Так что все это было до боли знакомо, когда, занявшись Зощенко, я обнаружил у него во многом те же страхи и те же рецепты. Я сказал папе, что пишу Зощенко с него. Помню, как он узнающе кивал, читая воспоминания вдовы о предсмертных страхах Зощенко по поводу оформления пенсии и его коронном аргументе: «Что, ты не знаешь моего характера? Разве я смогу быть спокоен, пока не выясню все?».
Когда моя книга о Зощенко вышла, я подарил ее папе с посвящением, в котором благодарил за многое и среди прочего за работу натурщиком. Книга ему понравилась, а надпись нет. Выяснилось это через год. В мой очередной приезд в Москву папа, сказав, что у него ко мне серьезная просьба, попросил выделить ему другой экземпляр и сделать на нем, не помню точно его слов, но в общем, нормальную, приличную надпись. Кажется, он аргументировал это желанием показывать книгу знакомым. Я пытался возражать, но увидев, что он серьезно задет, уступил – написал что-то обтекаемое.
Его настояние на изготовлении обезличенного, формально корректного документа даже в таком интимном деле поразило меня.
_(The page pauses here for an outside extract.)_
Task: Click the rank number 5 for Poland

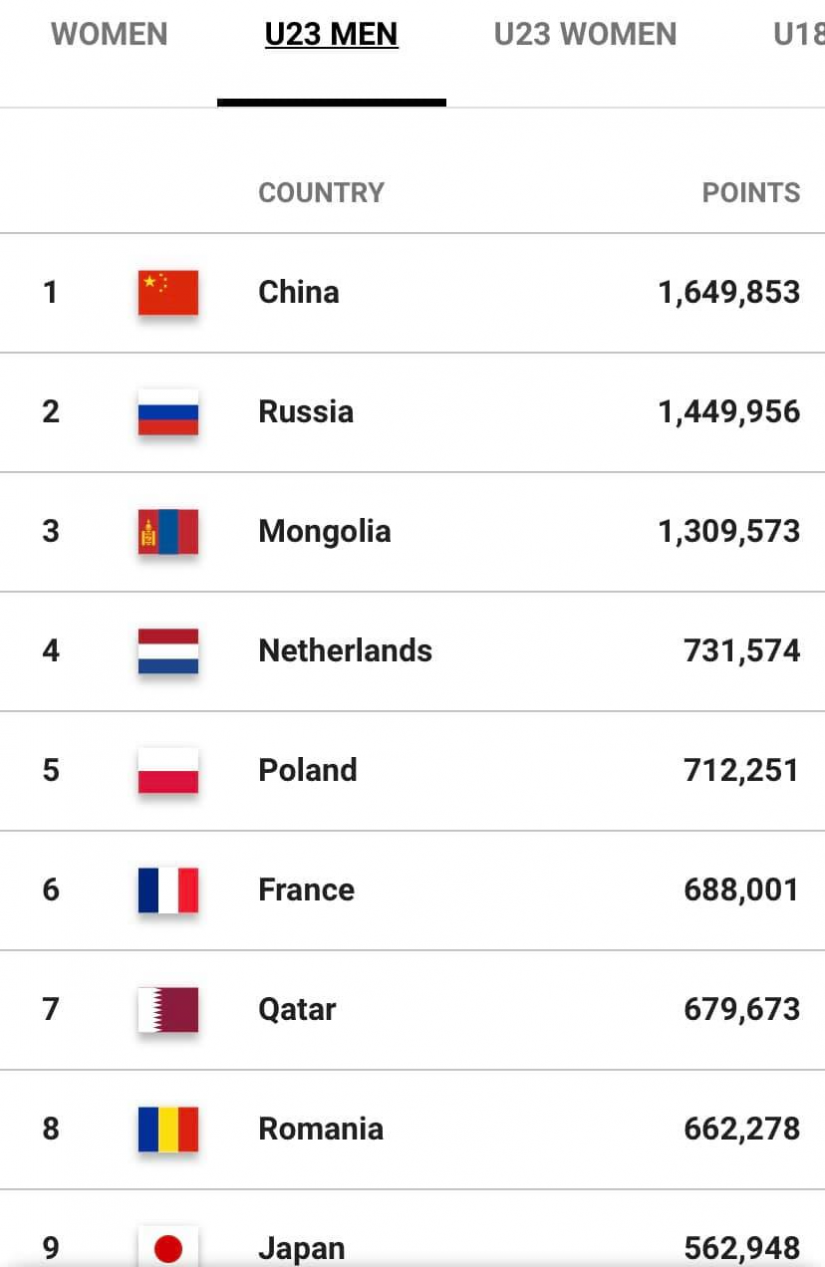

Диспропорция была такая же, как когда однажды по телефону через океан он сказал мне, что есть крупная неприятность. Я встревожился. Оказалось, Б. Сарнов в интервью «Известиям» пожаловался на мое ахматоборчество. Я успокоил папу, что с работы меня за это не снимут, и попросил впредь не называть крупными неприятностями ничего, кроме ухудшений его здоровья.
Приучившись с некоторых пор примерять все к себе, я, конечно, понимаю, что фигурировать в качестве оригинала не очень лестного портрета может быть неприятно. Когда Юра Щеглов двадцатью годами раньше работал над своим описанием Зощенко, он дал понять, что такую черту зощенковского персонажа, как «неспособность ответить на культурный вызов», он знает по мне. Я огорчился, но предпочел принять это как полезную критику. Юра, со своей стороны, не посыпал мне соль на раны в своих посвящениях, и никакой травмы вроде не образовалось.
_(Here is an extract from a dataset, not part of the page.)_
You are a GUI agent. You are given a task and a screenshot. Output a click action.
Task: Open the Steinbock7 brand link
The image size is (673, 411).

Но что если это лишь защитный рефлекс, а на самом деле вся моя работа над реинтерпретацией Зощенко – заменой культурологического прочтения экзистенциальным, сфокусированным на страхах, – диктовалась ничем иным, как подспудным желанием избавиться от травмы, переведя разговор с себя на папу?!
Здесь кончаются истории про папу и рассказанные им.
Вelle lettre
В середине 50-х годов в Москве гастролировал парижский театр Маrie Веlle. Он назывался так по имени ведущей актрисы и, насколько я понял, хозяйки всей антрепризы. Мари Белль была уже не молода и, вопреки своей фамилии (псевдониму?), скорее некрасива, что, разумеется, не мешало ей с успехом играть заглавную роль в расиновской «Федре». До сих пор у меня на слуху ее растерянно-ревнивые вопросительные интонации в монологе из IV действия: «Соmment se sont-ils vus?…» («Где виделись они?…»).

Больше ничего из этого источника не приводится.